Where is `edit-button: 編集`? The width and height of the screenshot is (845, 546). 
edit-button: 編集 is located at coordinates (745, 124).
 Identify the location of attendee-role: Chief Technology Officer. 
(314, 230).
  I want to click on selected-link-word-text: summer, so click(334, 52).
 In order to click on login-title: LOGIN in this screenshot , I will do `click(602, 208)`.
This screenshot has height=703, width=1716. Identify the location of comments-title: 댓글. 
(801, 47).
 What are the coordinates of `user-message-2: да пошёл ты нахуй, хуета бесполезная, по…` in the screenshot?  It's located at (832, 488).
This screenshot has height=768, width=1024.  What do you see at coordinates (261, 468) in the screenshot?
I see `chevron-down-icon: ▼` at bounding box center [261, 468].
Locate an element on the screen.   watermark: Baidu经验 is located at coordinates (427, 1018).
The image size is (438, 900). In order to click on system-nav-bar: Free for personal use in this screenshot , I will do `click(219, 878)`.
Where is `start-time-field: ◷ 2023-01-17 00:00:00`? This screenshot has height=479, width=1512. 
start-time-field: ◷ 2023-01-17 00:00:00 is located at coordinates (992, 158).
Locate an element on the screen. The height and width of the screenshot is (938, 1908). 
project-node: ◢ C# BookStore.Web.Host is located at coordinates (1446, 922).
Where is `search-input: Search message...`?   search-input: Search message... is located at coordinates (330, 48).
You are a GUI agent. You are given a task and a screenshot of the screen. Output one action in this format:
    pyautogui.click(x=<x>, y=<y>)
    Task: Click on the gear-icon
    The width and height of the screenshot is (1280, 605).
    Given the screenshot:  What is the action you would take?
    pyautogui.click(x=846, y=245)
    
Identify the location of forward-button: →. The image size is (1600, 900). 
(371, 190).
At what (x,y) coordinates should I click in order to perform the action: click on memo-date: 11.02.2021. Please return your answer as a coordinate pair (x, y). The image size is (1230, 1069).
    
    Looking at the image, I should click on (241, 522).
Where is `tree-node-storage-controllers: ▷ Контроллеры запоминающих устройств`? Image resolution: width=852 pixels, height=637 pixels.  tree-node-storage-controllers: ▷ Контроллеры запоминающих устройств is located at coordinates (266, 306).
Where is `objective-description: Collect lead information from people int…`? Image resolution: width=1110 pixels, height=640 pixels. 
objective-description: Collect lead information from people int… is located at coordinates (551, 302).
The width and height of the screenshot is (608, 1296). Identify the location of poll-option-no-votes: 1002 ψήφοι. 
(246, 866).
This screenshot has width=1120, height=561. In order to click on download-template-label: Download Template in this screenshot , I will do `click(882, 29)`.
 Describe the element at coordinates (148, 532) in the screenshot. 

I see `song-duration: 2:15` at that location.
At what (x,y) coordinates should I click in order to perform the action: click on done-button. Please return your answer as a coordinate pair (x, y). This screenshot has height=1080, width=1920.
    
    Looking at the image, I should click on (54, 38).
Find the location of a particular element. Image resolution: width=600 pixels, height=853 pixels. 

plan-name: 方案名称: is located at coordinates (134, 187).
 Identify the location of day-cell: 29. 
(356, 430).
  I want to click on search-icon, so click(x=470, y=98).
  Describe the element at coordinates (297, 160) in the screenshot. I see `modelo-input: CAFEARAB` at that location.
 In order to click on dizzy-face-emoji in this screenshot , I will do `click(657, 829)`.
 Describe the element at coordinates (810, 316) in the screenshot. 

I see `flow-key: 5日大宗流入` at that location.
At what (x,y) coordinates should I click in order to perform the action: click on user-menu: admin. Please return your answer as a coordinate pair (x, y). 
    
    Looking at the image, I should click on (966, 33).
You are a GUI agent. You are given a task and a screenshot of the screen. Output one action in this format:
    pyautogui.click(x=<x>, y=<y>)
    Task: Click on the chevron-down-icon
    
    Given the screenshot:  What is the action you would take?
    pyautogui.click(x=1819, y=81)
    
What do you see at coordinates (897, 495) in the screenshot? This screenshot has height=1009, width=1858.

____

Reproduce all of the data above once more, line for line and character for character, without any changes.

## TASK RESPONSE
Where is `edit-button: 編集`? The width and height of the screenshot is (845, 546). 
edit-button: 編集 is located at coordinates (745, 124).
 Identify the location of attendee-role: Chief Technology Officer. 
(314, 230).
  I want to click on selected-link-word-text: summer, so click(334, 52).
 In order to click on login-title: LOGIN in this screenshot , I will do `click(602, 208)`.
This screenshot has height=703, width=1716. Identify the location of comments-title: 댓글. 
(801, 47).
 What are the coordinates of `user-message-2: да пошёл ты нахуй, хуета бесполезная, по…` in the screenshot?  It's located at (832, 488).
This screenshot has height=768, width=1024.  What do you see at coordinates (261, 468) in the screenshot?
I see `chevron-down-icon: ▼` at bounding box center [261, 468].
Locate an element on the screen.   watermark: Baidu经验 is located at coordinates (427, 1018).
The image size is (438, 900). In order to click on system-nav-bar: Free for personal use in this screenshot , I will do `click(219, 878)`.
Where is `start-time-field: ◷ 2023-01-17 00:00:00`? This screenshot has height=479, width=1512. 
start-time-field: ◷ 2023-01-17 00:00:00 is located at coordinates (992, 158).
Locate an element on the screen. The height and width of the screenshot is (938, 1908). 
project-node: ◢ C# BookStore.Web.Host is located at coordinates (1446, 922).
Where is `search-input: Search message...`?   search-input: Search message... is located at coordinates (330, 48).
You are a GUI agent. You are given a task and a screenshot of the screen. Output one action in this format:
    pyautogui.click(x=<x>, y=<y>)
    Task: Click on the gear-icon
    The width and height of the screenshot is (1280, 605).
    Given the screenshot:  What is the action you would take?
    pyautogui.click(x=846, y=245)
    
Identify the location of forward-button: →. The image size is (1600, 900). 
(371, 190).
At what (x,y) coordinates should I click in order to perform the action: click on memo-date: 11.02.2021. Please return your answer as a coordinate pair (x, y). The image size is (1230, 1069).
    
    Looking at the image, I should click on (241, 522).
Where is `tree-node-storage-controllers: ▷ Контроллеры запоминающих устройств`? Image resolution: width=852 pixels, height=637 pixels.  tree-node-storage-controllers: ▷ Контроллеры запоминающих устройств is located at coordinates (266, 306).
Where is `objective-description: Collect lead information from people int…`? Image resolution: width=1110 pixels, height=640 pixels. 
objective-description: Collect lead information from people int… is located at coordinates (551, 302).
The width and height of the screenshot is (608, 1296). Identify the location of poll-option-no-votes: 1002 ψήφοι. 
(246, 866).
This screenshot has width=1120, height=561. In order to click on download-template-label: Download Template in this screenshot , I will do `click(882, 29)`.
 Describe the element at coordinates (148, 532) in the screenshot. 

I see `song-duration: 2:15` at that location.
At what (x,y) coordinates should I click in order to perform the action: click on done-button. Please return your answer as a coordinate pair (x, y). This screenshot has height=1080, width=1920.
    
    Looking at the image, I should click on (54, 38).
Find the location of a particular element. Image resolution: width=600 pixels, height=853 pixels. 

plan-name: 方案名称: is located at coordinates (134, 187).
 Identify the location of day-cell: 29. 
(356, 430).
  I want to click on search-icon, so click(x=470, y=98).
  Describe the element at coordinates (297, 160) in the screenshot. I see `modelo-input: CAFEARAB` at that location.
 In order to click on dizzy-face-emoji in this screenshot , I will do `click(657, 829)`.
 Describe the element at coordinates (810, 316) in the screenshot. 

I see `flow-key: 5日大宗流入` at that location.
At what (x,y) coordinates should I click in order to perform the action: click on user-menu: admin. Please return your answer as a coordinate pair (x, y). 
    
    Looking at the image, I should click on (966, 33).
You are a GUI agent. You are given a task and a screenshot of the screen. Output one action in this format:
    pyautogui.click(x=<x>, y=<y>)
    Task: Click on the chevron-down-icon
    
    Given the screenshot:  What is the action you would take?
    pyautogui.click(x=1819, y=81)
    
What do you see at coordinates (897, 495) in the screenshot? This screenshot has height=1009, width=1858.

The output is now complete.